Exercise aim: Quote the rows below without any changes, beginning with the line that contains "Open Full width row settings gear" and continuing through the line that contains "[x=114, y=55]".

━━━ Listed records ━━━

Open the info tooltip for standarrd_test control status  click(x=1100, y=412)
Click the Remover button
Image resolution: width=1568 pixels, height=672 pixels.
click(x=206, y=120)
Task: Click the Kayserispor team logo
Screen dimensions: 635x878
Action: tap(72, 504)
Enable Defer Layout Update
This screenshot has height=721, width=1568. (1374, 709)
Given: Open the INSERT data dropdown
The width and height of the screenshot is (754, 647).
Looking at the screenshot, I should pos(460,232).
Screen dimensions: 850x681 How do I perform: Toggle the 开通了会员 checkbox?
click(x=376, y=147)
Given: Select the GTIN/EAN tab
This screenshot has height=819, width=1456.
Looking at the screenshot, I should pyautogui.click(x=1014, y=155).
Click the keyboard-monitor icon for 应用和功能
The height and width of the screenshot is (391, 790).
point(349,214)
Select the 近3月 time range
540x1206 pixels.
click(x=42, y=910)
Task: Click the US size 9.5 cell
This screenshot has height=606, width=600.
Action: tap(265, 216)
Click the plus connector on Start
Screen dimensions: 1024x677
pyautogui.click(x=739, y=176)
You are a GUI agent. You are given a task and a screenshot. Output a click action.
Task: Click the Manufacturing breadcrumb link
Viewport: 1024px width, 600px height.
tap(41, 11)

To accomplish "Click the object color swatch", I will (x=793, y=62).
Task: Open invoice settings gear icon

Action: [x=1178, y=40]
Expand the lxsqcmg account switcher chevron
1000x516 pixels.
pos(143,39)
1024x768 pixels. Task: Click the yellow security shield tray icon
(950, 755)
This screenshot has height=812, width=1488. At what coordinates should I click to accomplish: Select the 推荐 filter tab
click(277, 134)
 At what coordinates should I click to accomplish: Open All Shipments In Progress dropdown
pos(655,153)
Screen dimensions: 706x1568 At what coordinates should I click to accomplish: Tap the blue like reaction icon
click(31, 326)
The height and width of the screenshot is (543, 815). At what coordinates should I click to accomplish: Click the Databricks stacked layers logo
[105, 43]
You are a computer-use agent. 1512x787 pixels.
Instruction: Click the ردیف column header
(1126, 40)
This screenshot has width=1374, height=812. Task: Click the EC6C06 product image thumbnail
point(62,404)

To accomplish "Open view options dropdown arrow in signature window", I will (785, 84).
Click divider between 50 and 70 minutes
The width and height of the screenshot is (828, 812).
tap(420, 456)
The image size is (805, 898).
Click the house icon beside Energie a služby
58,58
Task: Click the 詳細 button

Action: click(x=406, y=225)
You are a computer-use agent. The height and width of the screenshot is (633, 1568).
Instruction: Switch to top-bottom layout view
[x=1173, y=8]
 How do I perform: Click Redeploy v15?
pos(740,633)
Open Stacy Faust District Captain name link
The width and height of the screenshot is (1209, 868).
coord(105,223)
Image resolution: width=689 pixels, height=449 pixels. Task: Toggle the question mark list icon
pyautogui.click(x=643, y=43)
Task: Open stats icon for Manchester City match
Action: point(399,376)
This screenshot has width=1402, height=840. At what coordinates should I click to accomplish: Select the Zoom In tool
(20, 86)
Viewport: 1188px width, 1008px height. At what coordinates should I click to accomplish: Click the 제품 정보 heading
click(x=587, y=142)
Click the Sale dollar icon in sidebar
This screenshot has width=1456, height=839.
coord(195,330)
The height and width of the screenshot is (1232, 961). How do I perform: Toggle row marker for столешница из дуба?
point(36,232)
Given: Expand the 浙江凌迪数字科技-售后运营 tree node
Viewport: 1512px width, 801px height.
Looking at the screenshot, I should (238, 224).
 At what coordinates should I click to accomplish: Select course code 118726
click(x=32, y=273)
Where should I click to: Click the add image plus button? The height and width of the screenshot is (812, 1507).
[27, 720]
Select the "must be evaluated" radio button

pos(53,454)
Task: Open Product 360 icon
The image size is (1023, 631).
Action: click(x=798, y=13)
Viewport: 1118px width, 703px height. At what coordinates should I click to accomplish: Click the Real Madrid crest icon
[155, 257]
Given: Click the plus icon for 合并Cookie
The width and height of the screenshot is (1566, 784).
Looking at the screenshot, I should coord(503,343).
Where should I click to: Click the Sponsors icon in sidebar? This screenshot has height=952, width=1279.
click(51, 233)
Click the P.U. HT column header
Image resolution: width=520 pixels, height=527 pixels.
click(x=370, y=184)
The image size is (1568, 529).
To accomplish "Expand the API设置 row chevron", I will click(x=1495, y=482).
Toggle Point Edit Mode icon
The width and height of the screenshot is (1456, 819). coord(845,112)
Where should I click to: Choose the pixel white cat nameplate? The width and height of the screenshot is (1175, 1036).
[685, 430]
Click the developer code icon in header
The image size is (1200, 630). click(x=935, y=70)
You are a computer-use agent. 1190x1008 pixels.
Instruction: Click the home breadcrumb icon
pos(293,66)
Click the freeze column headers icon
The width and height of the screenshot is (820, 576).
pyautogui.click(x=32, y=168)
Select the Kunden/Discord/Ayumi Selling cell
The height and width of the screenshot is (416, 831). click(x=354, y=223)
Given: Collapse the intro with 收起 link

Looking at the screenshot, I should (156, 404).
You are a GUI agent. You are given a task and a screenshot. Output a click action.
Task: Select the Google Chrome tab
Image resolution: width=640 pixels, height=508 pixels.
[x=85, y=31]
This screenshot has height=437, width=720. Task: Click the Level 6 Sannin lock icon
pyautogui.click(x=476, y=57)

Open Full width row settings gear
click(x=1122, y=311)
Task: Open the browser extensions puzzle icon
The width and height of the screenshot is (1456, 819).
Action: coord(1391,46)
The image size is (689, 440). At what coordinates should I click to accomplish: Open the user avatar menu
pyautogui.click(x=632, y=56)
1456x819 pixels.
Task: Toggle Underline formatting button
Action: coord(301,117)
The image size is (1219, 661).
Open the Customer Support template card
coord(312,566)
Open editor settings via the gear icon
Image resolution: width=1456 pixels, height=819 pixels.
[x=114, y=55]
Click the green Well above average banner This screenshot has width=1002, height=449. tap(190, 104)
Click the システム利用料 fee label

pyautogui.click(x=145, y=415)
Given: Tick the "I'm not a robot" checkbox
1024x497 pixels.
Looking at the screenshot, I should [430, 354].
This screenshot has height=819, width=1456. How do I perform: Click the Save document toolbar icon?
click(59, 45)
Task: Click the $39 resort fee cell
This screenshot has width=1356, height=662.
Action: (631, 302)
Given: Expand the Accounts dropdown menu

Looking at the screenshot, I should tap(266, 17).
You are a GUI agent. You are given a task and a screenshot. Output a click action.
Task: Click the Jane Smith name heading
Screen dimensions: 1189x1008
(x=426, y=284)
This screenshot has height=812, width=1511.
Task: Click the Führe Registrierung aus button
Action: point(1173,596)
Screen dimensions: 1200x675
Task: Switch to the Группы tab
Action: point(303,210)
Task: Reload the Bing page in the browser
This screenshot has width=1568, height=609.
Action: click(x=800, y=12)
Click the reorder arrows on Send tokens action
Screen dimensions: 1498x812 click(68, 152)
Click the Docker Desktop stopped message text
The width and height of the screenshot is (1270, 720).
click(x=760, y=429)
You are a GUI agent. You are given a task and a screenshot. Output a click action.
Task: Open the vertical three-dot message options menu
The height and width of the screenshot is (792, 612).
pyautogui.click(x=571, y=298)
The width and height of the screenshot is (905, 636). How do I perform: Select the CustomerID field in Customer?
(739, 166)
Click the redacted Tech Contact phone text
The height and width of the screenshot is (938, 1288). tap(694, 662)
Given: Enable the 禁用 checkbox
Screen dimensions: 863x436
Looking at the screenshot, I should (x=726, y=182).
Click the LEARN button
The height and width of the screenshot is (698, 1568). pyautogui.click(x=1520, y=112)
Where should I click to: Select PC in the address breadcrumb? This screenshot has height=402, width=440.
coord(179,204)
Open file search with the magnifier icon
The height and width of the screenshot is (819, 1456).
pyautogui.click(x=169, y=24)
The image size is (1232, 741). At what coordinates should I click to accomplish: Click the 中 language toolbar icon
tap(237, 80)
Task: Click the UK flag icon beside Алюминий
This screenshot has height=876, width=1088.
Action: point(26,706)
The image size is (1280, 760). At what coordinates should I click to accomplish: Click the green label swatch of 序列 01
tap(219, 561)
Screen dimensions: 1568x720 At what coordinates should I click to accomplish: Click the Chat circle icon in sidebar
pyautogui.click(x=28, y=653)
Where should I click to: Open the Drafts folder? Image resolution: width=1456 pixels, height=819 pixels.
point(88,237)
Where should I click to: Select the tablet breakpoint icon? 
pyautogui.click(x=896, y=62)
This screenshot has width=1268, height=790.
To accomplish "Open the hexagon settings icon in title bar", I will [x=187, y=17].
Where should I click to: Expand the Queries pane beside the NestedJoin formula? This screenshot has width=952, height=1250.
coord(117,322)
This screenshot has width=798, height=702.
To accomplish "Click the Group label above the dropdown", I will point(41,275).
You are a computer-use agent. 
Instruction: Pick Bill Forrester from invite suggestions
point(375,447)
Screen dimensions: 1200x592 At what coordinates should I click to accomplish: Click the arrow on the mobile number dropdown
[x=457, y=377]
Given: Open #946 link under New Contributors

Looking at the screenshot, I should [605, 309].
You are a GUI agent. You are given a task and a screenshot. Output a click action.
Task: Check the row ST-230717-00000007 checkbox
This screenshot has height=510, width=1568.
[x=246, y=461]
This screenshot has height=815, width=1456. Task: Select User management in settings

━━━

Final result:
Open Full width row settings gear
click(x=1122, y=311)
Task: Open the browser extensions puzzle icon
The width and height of the screenshot is (1456, 819).
Action: coord(1391,46)
The image size is (689, 440). At what coordinates should I click to accomplish: Open the user avatar menu
pyautogui.click(x=632, y=56)
1456x819 pixels.
Task: Toggle Underline formatting button
Action: coord(301,117)
The image size is (1219, 661).
Open the Customer Support template card
coord(312,566)
Open editor settings via the gear icon
Image resolution: width=1456 pixels, height=819 pixels.
[x=114, y=55]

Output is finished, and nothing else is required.